Reflect / consolidate:

  • Take on board the feedback
  • Reflection in the light of new knowledge and the learning process
  • Evaluate personal responsibility for learning
  • Teacher needs to provide opportunities for the learner to rehearse / apply new knowledge i.e. encourage reflection-on-action

Dissonance:

  • Using a challenge to help students make a conceptual leap by identifying / proposing an alternative concept that they had not considered
  • Is dissonance a way to help students move through Vygotsky’s ZPD?
  • Mezirow – “learning is a disorienting dilemma”
  • Can be created by manipulating”
    • Resources: should be appropriate, sufficient and relevant
    • Motivation (Knowles):
      • Intrinsic: adults learn because they need to know, have a self-concept as a learner, have life experiences, readiness to learn, orientated towards learning
      • Extrinsic: programme / curriculum, community of practice
    • Stage of development (Perry): Duality (“right and wrong answers and the teacher knows what’s right”) → multiplicity (“comfortable that in any given situation, there’s more than one answer, and that context is what matters most” – comfort in dealing with uncertainty)
    • Style of learning (Entwistle, Biggs): strategic, deep, surface ← how do you measure which of these is happening?

CoP (Wenger):

  • We don’t live or work (learn) in a vacuum
  • Everyone is part of a community
  • We only learn in community (does this mean that it’s impossible to learn independently?)
  • We develop as part of that community


Perceptions and experiences on community engagement as part of learning Student sessions. Points below taken from a variety of student presentations

Train of hope (Phulophepa)

Service learning, research and volunteerism: providing support to about 87 organisations in the area, entirely student run → builds confidence and experience, receive certificates for work done which are valued by future employers

Move from community service to community development

External evaluation bring accountability to projects

Most common health problem encountered by medical students on community-based learning placements is drug abuse

Community dynamics:

  • lack of medication
  • non-compliance
  • traditional healers
  • religion and beliefs
  • social problems

Patients’ stories are often heartbreaking

The patient is more than the illness”

Poor of the poorest”

Medical doctors and sangomas (traditional healers) have areas of overlapping practices and principles

As long as patients are living in this world, they are appreciated as human beings”
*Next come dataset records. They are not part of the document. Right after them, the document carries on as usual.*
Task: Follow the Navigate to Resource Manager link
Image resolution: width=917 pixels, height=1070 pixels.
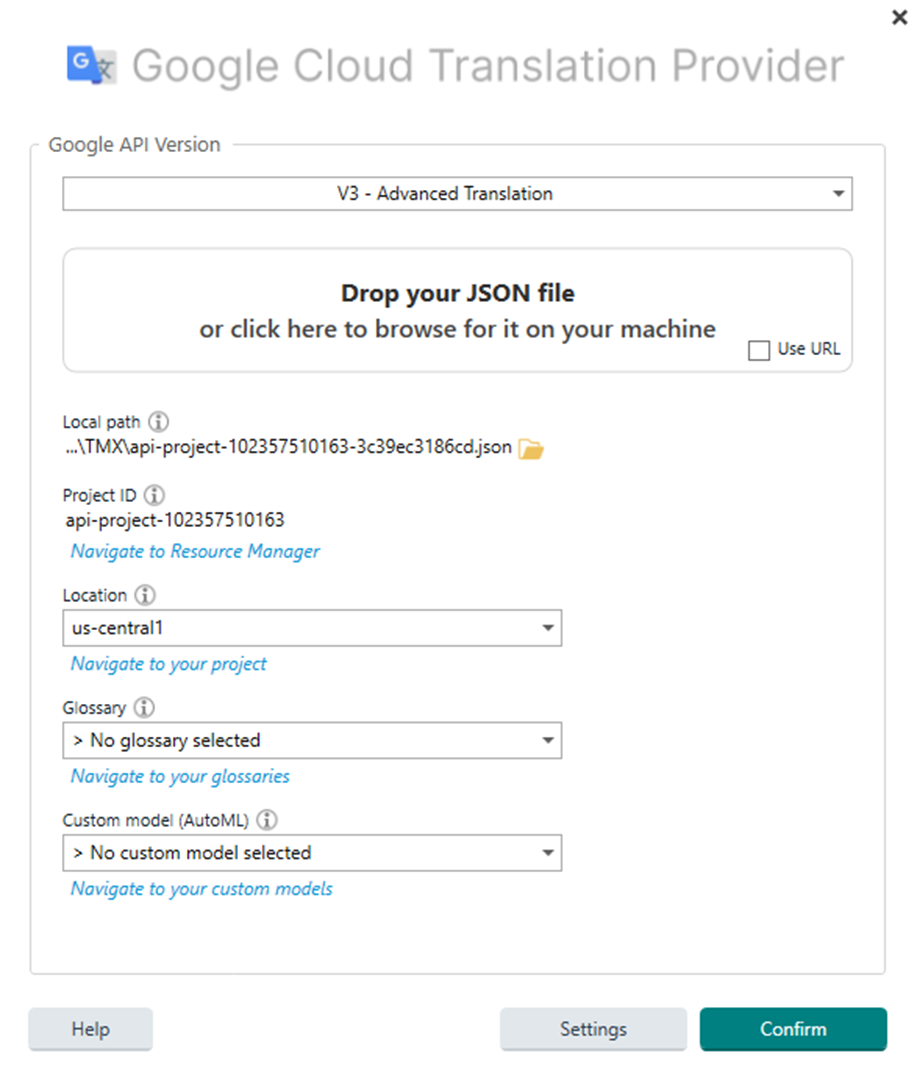Action: pyautogui.click(x=194, y=551)
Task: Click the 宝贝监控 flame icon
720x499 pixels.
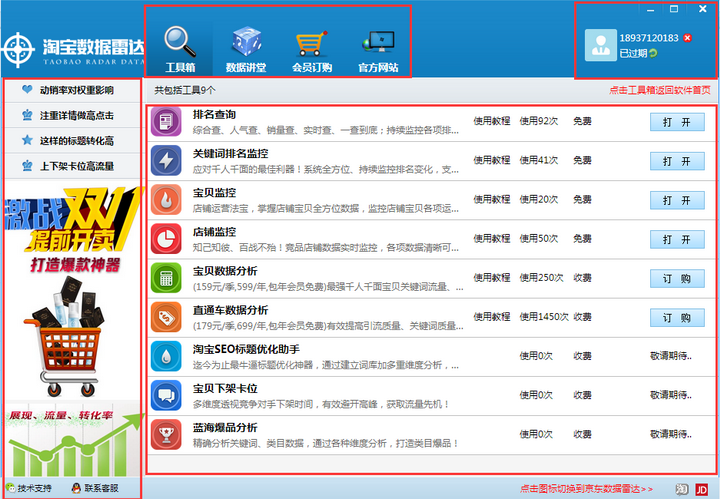Action: click(x=165, y=199)
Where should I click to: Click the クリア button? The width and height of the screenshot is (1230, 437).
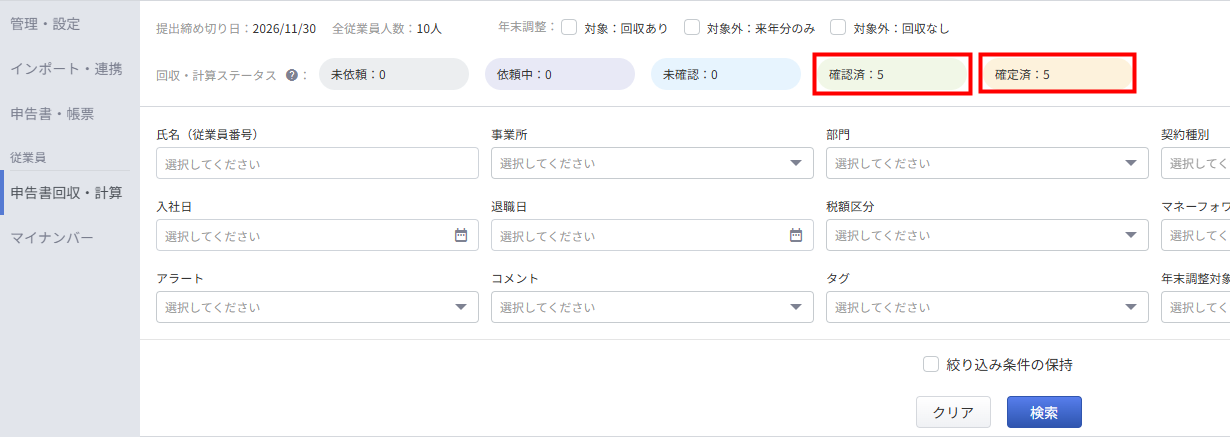953,412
Challenge students to move out of their comfort zones

Community-based projects count for a very small percentage of the coursework grade, yet it takes an enormous amount of personal commitment and time, and is supposedly valued by educators

Language is a significant problem for student-patient interaction

Students conflicted when we tell them to think outside the box, but then have expectations for them to “do it by the book”

Does the institution learn as much as the students from the community experiences? When students report back to the institution, what changes do they experience as / if the institution responds? Does the institution respond?